* [PROBLEM STATEMENT]
Output these lines exactly as they stand, starting at the line that contains "Viewport: 1024px width, 491px" and ending at the final line of the excerpt.

Dataset excerpt:
-*-*-

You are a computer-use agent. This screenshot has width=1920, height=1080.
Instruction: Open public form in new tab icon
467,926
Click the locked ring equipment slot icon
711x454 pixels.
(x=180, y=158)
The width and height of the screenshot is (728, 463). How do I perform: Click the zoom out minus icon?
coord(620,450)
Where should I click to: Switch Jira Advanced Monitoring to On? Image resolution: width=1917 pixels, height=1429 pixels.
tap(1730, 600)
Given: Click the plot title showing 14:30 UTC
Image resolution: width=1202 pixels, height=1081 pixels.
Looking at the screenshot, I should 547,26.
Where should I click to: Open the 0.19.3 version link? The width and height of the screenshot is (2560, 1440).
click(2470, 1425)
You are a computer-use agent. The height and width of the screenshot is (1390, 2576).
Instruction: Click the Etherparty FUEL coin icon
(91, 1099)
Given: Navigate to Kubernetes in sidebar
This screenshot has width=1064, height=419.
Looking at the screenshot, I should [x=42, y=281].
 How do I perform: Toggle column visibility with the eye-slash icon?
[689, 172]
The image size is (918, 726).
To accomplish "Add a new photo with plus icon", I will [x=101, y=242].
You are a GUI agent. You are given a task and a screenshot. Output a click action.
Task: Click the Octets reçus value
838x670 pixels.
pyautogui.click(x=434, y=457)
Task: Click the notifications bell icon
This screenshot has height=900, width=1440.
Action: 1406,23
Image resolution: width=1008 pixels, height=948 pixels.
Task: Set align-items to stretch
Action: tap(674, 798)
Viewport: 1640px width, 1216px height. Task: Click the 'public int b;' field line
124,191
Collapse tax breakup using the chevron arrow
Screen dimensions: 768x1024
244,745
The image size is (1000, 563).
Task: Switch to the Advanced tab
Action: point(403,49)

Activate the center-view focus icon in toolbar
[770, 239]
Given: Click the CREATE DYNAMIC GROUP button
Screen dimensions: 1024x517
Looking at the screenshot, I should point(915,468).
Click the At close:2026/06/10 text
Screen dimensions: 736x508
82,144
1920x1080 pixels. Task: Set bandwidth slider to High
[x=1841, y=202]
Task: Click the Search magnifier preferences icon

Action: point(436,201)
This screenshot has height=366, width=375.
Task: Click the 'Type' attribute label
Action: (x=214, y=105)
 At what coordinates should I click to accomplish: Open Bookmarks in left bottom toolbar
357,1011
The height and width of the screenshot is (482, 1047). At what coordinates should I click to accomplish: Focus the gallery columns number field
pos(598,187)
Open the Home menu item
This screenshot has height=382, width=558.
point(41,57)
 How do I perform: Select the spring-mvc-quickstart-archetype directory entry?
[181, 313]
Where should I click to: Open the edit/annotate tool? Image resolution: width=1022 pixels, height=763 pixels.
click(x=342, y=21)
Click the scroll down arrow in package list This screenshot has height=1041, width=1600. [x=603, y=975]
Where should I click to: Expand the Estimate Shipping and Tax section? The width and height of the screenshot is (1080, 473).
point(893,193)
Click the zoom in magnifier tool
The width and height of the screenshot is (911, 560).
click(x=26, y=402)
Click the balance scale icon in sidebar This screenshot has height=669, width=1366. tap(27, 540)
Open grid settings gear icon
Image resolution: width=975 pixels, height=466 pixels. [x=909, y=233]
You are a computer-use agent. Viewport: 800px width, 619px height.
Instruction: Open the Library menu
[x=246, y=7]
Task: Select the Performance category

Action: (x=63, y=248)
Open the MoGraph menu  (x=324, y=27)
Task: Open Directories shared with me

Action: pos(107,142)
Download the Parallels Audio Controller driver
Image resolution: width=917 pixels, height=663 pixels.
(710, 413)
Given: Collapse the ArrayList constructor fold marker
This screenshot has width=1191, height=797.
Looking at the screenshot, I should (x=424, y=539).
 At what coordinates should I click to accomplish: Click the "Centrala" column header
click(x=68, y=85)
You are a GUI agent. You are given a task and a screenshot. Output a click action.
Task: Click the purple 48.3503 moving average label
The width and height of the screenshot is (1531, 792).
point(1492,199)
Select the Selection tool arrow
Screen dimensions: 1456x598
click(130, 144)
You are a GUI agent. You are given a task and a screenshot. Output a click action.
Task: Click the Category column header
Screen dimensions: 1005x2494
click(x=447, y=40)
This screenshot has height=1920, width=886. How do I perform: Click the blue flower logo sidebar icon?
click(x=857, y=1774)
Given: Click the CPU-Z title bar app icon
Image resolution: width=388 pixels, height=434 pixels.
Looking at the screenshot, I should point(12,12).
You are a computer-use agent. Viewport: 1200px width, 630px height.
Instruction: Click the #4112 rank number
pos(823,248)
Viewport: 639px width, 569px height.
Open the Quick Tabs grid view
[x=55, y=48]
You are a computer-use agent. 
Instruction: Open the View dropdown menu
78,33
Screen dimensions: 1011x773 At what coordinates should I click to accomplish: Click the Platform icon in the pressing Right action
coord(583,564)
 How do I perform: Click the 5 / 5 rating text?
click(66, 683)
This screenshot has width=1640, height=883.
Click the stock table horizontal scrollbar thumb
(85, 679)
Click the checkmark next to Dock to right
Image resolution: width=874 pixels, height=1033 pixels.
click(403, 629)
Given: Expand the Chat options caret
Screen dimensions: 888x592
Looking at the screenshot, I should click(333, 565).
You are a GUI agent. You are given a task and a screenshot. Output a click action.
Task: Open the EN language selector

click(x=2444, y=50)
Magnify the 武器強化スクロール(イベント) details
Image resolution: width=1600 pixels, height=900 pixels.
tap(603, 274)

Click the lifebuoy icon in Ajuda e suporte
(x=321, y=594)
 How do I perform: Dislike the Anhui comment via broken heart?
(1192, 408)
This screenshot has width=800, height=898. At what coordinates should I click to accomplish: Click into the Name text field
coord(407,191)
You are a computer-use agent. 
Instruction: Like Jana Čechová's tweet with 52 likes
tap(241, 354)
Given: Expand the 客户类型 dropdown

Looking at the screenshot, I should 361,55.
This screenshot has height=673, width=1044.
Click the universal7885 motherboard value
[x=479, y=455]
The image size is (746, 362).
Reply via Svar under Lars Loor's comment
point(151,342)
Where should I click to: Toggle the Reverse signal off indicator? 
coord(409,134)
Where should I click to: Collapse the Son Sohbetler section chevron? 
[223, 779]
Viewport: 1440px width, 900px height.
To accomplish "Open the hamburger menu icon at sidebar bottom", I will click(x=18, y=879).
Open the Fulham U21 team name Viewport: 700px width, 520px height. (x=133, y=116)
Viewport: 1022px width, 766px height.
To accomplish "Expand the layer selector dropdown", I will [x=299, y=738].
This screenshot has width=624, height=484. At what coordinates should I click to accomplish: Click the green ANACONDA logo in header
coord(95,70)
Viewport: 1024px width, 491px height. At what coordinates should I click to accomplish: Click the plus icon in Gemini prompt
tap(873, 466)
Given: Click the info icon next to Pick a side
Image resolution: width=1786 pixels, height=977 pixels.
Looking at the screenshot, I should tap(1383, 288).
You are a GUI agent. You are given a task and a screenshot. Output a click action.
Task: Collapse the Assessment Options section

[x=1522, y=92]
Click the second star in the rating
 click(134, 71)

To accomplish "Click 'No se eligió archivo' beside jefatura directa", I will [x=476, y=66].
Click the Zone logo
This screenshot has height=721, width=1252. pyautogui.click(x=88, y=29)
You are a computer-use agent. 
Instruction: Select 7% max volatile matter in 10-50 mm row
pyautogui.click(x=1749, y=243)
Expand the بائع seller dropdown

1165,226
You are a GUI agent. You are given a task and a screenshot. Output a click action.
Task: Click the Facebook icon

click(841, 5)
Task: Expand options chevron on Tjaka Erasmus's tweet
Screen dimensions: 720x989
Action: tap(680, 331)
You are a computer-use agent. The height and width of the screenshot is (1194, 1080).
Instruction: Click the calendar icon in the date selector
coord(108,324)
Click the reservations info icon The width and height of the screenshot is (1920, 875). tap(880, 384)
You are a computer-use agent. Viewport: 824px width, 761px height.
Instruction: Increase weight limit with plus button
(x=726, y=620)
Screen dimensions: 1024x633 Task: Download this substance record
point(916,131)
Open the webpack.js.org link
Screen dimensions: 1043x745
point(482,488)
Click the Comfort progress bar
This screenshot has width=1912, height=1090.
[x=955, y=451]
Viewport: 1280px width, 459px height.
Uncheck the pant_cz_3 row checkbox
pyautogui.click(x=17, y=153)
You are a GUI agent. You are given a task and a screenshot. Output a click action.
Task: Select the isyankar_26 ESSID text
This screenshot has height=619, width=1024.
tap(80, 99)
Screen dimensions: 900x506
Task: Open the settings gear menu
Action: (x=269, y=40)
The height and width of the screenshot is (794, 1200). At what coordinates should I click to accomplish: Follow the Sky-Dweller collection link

-*-*-

* [RESULT BELOW]
Viewport: 1024px width, 491px height. At what coordinates should I click to accomplish: Click the plus icon in Gemini prompt
tap(873, 466)
Given: Click the info icon next to Pick a side
Image resolution: width=1786 pixels, height=977 pixels.
Looking at the screenshot, I should tap(1383, 288).
You are a GUI agent. You are given a task and a screenshot. Output a click action.
Task: Collapse the Assessment Options section

[x=1522, y=92]
Click the second star in the rating
 click(134, 71)

To accomplish "Click 'No se eligió archivo' beside jefatura directa", I will [x=476, y=66].
Click the Zone logo
This screenshot has height=721, width=1252. pyautogui.click(x=88, y=29)
You are a computer-use agent. 
Instruction: Select 7% max volatile matter in 10-50 mm row
pyautogui.click(x=1749, y=243)
Expand the بائع seller dropdown

1165,226
You are a GUI agent. You are given a task and a screenshot. Output a click action.
Task: Click the Facebook icon

click(841, 5)
Task: Expand options chevron on Tjaka Erasmus's tweet
Screen dimensions: 720x989
Action: tap(680, 331)
You are a computer-use agent. The height and width of the screenshot is (1194, 1080).
Instruction: Click the calendar icon in the date selector
coord(108,324)
Click the reservations info icon The width and height of the screenshot is (1920, 875). tap(880, 384)
You are a computer-use agent. Viewport: 824px width, 761px height.
Instruction: Increase weight limit with plus button
(x=726, y=620)
Screen dimensions: 1024x633 Task: Download this substance record
point(916,131)
Open the webpack.js.org link
Screen dimensions: 1043x745
point(482,488)
Click the Comfort progress bar
This screenshot has width=1912, height=1090.
[x=955, y=451]
Viewport: 1280px width, 459px height.
Uncheck the pant_cz_3 row checkbox
pyautogui.click(x=17, y=153)
You are a GUI agent. You are given a task and a screenshot. Output a click action.
Task: Select the isyankar_26 ESSID text
This screenshot has height=619, width=1024.
tap(80, 99)
Screen dimensions: 900x506
Task: Open the settings gear menu
Action: (x=269, y=40)
The height and width of the screenshot is (794, 1200). At what coordinates should I click to accomplish: Follow the Sky-Dweller collection link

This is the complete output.